**ASSIGNMENT A**
Answer these questions about the thread on nested spans in the relations interface:
(i) Which recipe produced the NER result being annotated?
(ii) Which label does "blog posts" carry?
(iii) How many levels of spans does the relations UI currently visualize?
**ASSIGNMENT B**
Summarize the thread on nested spans in the relations interface in two sentences.
**ASSIGNMENT C**
Reproduce the thread on nested spans in the relations interface, giving everything from "relations UI currently" down to "arrows like this.".

**EXCERPTED PASSAGE**
::::

I'm annotating semantic relations on the NER result created by spans.manual. But when I run the rel.manual recipe, the nested entities will be overlapped by the maximum span. Below is an example.
As you can see, “ranking blog posts” is labeled as “Task” while “blog posts” is labeled as “Material”. But in the relations UI, just “ranking blog posts” is shown as an entity, which prevents me from annotate the relation between “blog posts” and “relevance”.
I have read some discussion about nested spans and learned about solutions such as running multiple passes on the data or encoding entity types with relation labels. These solutions are good, but there are some difficulties for me to implement them. I want to know if there is an easier method to solve this problem.
relations UI currently only visualises one level of spans – you're already able to connect every token to every other token or span, so including overlapping and nested spans in the same interface can easily get very messy and you'd lose a lot of the advantage of visualising relationships as arrows like this.
If your data includes this level of complexity, one option could be to focus on connecting one concept a a time, for example, relationships of
Task spans to each other, or relationships between
Material. This also lets you narrow the scope and only allow annotations that are actually valid/useful: Is it possible for tasks to by hyponyms of materials? If not, you probably don't want to even include this option. If tasks can only be hyponyms of tasks, you also know that this is not an option to consider for examples that only contain a single
Task. All of these are decisions that can make the annotation process a lot fasster and more efficient.

::::

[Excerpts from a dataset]
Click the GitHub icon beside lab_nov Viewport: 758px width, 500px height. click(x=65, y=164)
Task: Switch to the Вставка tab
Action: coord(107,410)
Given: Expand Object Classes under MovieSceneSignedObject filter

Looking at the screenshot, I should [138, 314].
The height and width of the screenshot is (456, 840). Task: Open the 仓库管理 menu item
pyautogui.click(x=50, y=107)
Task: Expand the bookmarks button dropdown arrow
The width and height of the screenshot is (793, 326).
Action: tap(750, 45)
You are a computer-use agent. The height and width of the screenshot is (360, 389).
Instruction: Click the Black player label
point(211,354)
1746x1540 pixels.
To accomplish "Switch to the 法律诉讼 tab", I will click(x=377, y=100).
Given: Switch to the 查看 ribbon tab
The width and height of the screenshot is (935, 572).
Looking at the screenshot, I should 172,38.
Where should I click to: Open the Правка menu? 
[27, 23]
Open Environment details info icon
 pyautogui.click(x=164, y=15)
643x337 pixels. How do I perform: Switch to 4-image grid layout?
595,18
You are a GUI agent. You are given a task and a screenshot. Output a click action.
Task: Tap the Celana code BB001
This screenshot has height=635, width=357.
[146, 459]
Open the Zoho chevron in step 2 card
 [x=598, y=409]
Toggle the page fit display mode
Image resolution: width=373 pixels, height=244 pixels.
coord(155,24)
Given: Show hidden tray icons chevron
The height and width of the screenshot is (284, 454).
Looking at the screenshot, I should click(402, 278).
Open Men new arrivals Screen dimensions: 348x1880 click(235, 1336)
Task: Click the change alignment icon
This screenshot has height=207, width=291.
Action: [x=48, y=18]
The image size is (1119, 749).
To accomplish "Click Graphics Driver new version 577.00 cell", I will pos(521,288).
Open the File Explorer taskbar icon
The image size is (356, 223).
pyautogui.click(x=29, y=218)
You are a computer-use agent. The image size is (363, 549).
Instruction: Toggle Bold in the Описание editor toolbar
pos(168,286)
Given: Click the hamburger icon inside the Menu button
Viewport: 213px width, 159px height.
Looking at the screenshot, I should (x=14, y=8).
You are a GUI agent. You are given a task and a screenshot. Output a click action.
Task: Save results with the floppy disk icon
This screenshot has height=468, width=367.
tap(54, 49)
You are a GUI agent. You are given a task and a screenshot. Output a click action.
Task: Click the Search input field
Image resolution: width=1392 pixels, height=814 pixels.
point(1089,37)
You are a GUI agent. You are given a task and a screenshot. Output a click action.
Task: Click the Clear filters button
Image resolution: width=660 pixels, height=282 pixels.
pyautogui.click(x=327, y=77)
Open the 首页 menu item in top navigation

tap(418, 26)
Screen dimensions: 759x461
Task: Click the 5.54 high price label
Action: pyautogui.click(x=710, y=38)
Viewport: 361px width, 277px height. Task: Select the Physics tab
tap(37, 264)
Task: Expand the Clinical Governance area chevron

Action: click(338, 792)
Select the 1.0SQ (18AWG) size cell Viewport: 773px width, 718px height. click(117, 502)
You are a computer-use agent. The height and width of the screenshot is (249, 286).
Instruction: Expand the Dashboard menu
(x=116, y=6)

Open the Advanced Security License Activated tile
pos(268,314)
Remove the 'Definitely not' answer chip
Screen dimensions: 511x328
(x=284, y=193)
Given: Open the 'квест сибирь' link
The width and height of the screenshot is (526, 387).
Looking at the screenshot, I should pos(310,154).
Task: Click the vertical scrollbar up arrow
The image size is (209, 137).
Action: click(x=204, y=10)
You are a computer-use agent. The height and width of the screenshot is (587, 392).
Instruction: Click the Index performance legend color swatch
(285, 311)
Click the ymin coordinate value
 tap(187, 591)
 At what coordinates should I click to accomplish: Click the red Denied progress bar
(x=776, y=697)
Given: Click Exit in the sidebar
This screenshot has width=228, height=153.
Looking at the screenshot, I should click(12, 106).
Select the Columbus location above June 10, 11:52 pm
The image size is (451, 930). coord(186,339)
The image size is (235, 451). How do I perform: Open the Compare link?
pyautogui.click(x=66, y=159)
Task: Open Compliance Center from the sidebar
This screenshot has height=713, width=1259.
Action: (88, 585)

::::

**EXPECTED OUTPUT A**
(i) spans.manual
(ii) Material
(iii) One

**EXPECTED OUTPUT B**
When running the rel.manual recipe on NER output from spans.manual, a user finds that nested entities are overlapped by the largest span, which prevents annotating the relation between "blog posts" and "relevance." The user asks for something easier than multiple passes or encoding entity types in relation labels, and the reply explains that the relations UI shows only one level of spans and suggests connecting one concept at a time to narrow the scope and make annotation faster.

**EXPECTED OUTPUT C**
relations UI currently only visualises one level of spans – you're already able to connect every token to every other token or span, so including overlapping and nested spans in the same interface can easily get very messy and you'd lose a lot of the advantage of visualising relationships as arrows like this.